# Milkstone...how to get rid of it



## Judy7 (Mar 23, 2012)

I am a new dairy goat owner. I notice a white film now on my equipment. Do I have to buy a certain product to get it off or is there something else less expensive? 

Also the screen in the strip cup is turning red from all the rust in our water at the barn. Until we get a water sophner what can I do? 

Thanks, 

Judy
Indiana


----------



## liz (Oct 5, 2007)

Tractor Supply carries cleaners for equipment...I use a nylon scotch brite pad and Dawn dishsoap to scrub the insides of my mason jars as well as my SS pails...I do this every day so I won't have a problem with milk stone.

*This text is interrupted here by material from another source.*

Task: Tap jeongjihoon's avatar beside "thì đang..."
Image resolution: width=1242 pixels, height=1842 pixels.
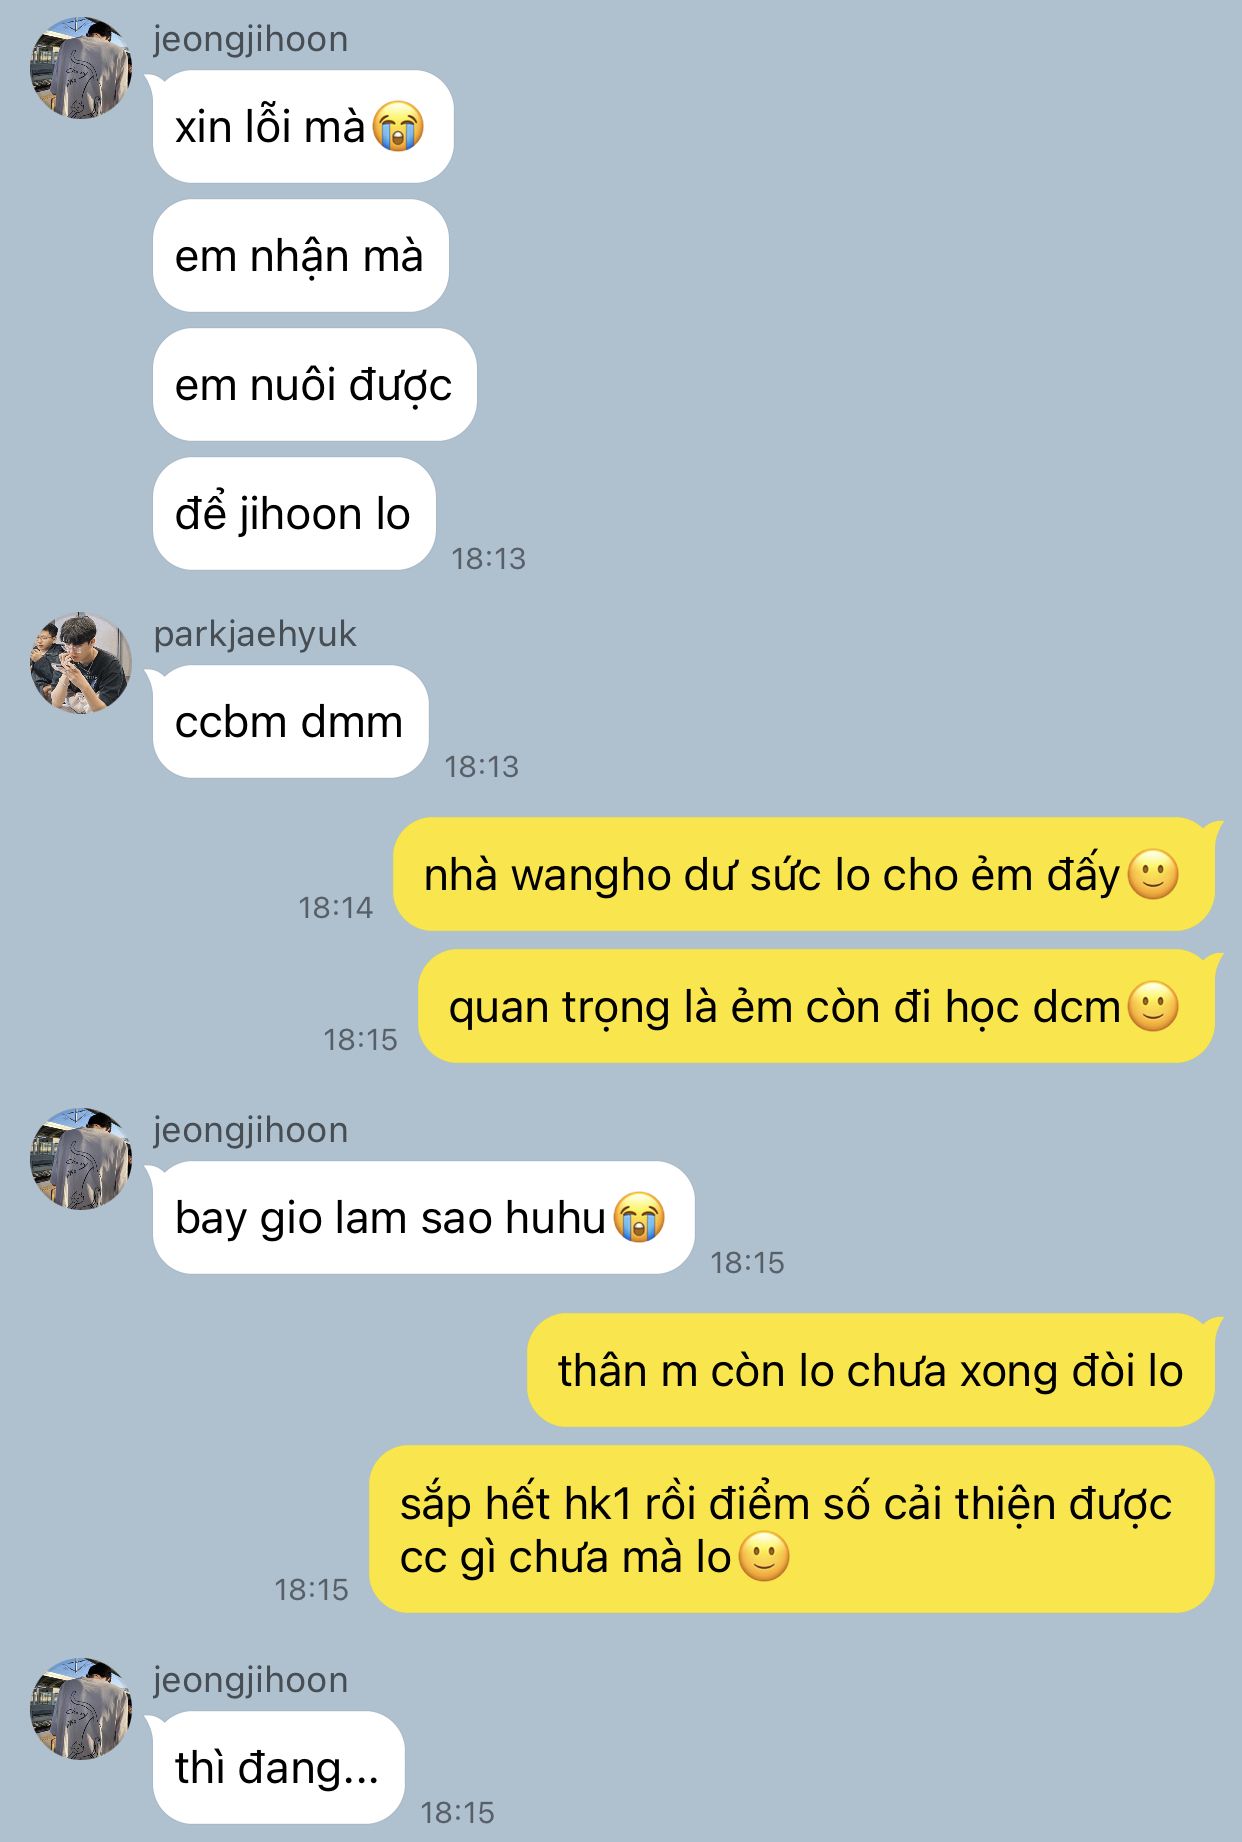Action: pyautogui.click(x=81, y=1709)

Also, as far as the rust color in the screen..I too have iron rich water and found that if I use bleach, it makes it worse. Scrub your screen with a tootbrush and dish soap and rinse well til it's no longer red, dry it very well and run a bit of vegetable oil through it, blot on a paper towel and allow it to penetrate, rinse with warm water....the oil will help protect the metal and if you feed the cats or dogs the milk thats in the strip cup, I'd not worry about contaminating your own milk supply, you can repeat this every so often to keep the screen from turning color.


----------



## keren (Oct 26, 2008)

Soaking in water and bi carb soda is great for removing.that white film


----------



## Devin (Feb 6, 2011)

I don't know about your equipment, but when my mason jars that hold milk get the white film on them I soak them in hot water with a good amount of vinegar in the water. It does a great job.


----------



## LoneStarChic (Jan 19, 2012)

I prefer the acid wash from Hoeggers.... I mix mine in a spray bottle, spray on after washing with detergent, then let sit for a minute or 2. Rinse well, spray with my chlorine rinse & I'm done.

Before using this, I'd wash well, then pour in a splash of vinegar & scrub. Works, but I prefer the acid wash.


----------